When the soldier reaches me, his eyes linger on the scarf, the shadows under my eyes. He asks for papers. My fingers tremble as I hand over the forged documents. He scans them, unreadable. Then his gaze drops to the satchel.
“What’s inside?” he asks.
My breath stutters. Before I can answer, another soldier calls to him from down the vehicle.
A commotion, someone resisting. He tosses my papers back and moves on.
Relief floods me so sharply it almost hurts.
I whisper a silent thank-you to the stranger being dragged into the night, though I know mercy doesn’t exist in their fate.
When the train lurches forward again, my body feels hollow.
I grip the satchel tighter. Every mile brings me closer to Old Vienna.
Closer to Declan. Closer to Lucian, if he’s still alive.
The thought of him sparks a strange ache in my chest, half fear, half hope.
If he’s hunting the same truth, our paths will cross again. If not, then I carry this alone.
The train clatters into the dark, carrying me toward a city where power wears a mask and every ballroom hides a blade.
***
The train runs through the night, its rhythm steady but my pulse uneven. Sleep comes in shards, minutes stolen, then torn away by the creak of doors, the cough of strangers, the sudden whistle of brakes.
Every noise feels like a hand reaching for me. I hold the satchel against my knees, chin resting on the leather, breathing in its faint scent of dust and ink.

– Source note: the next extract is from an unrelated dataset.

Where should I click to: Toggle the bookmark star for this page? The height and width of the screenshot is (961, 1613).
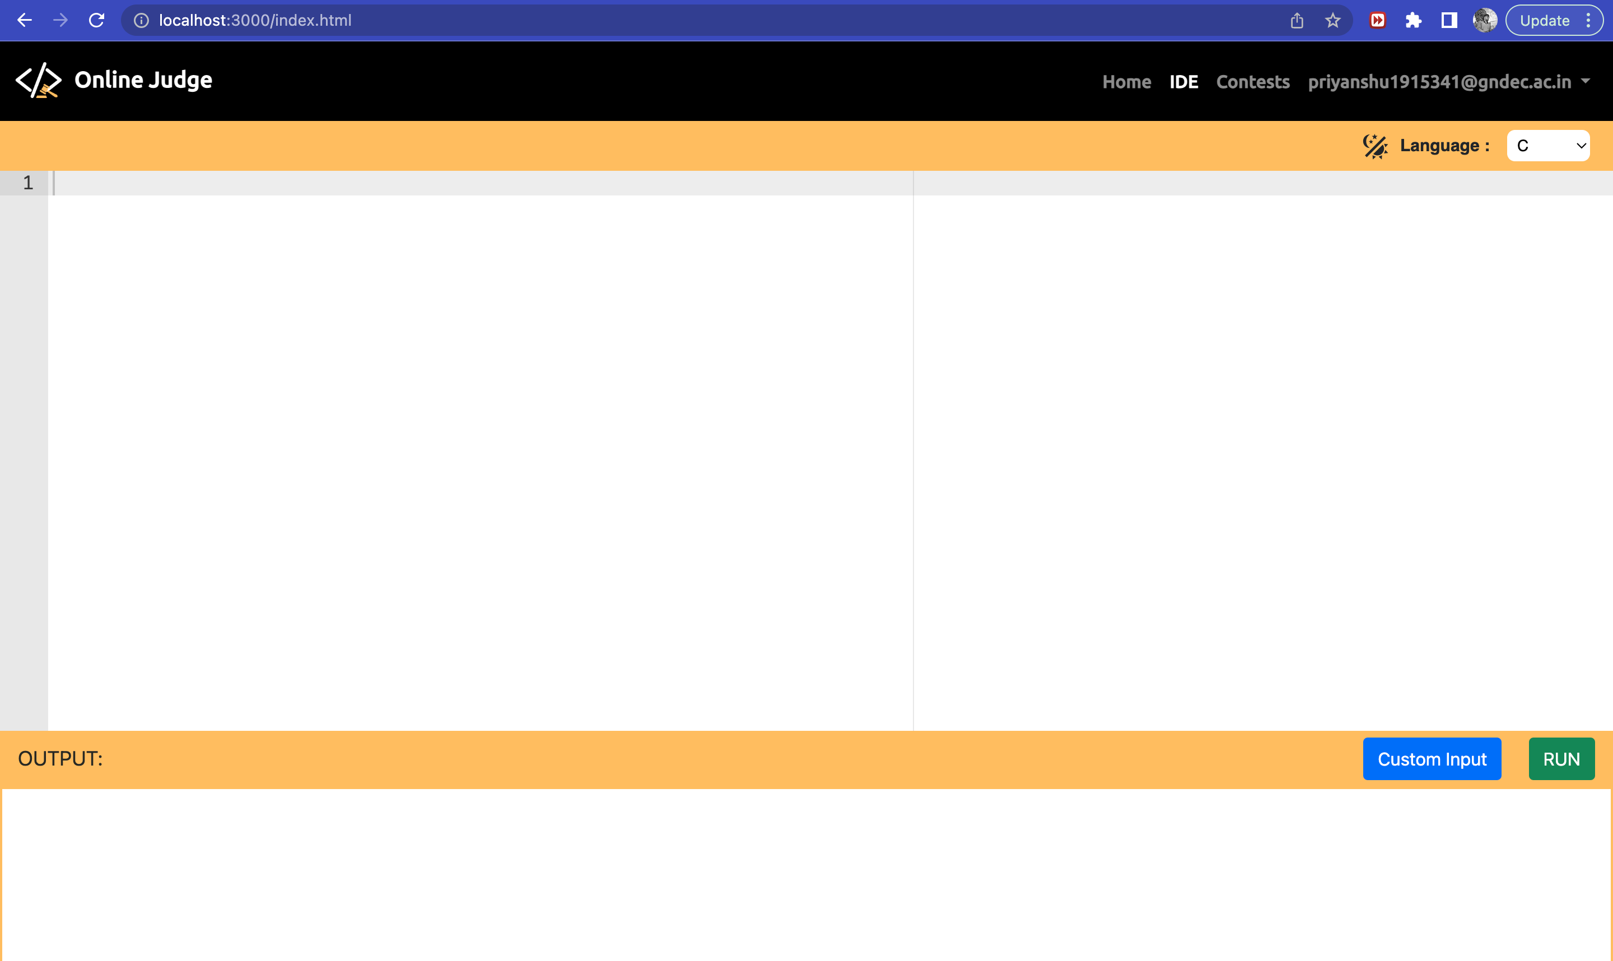click(1332, 20)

It is both anchor and weight, the reason I keep moving and the reason I will never stop running.
At dawn, the train empties into another city.
This one is larger, wealthier. The station gleams with polished brass and marble floors, its ceiling painted with murals of angels scattering flowers.
The irony nearly makes me laugh. Outside these walls, men are dragged into vans and vanish.
Inside, they paint ceilings as if beauty is proof of civility.
I disembark with the crowd, scarf pulled high, eyes lowered. Vendors call out, hawking bread rolls and papers. I buy one of each, not because I’m hungry but because routine makes me harder to notice.
The paper’s headline screams of an economic summit in Old Vienna, delegates, financiers, and the Crown’s representatives. A photograph shows chandeliers and tuxedos, the promise of wealth disguised as diplomacy. Declan will be there. I feel it in my bones.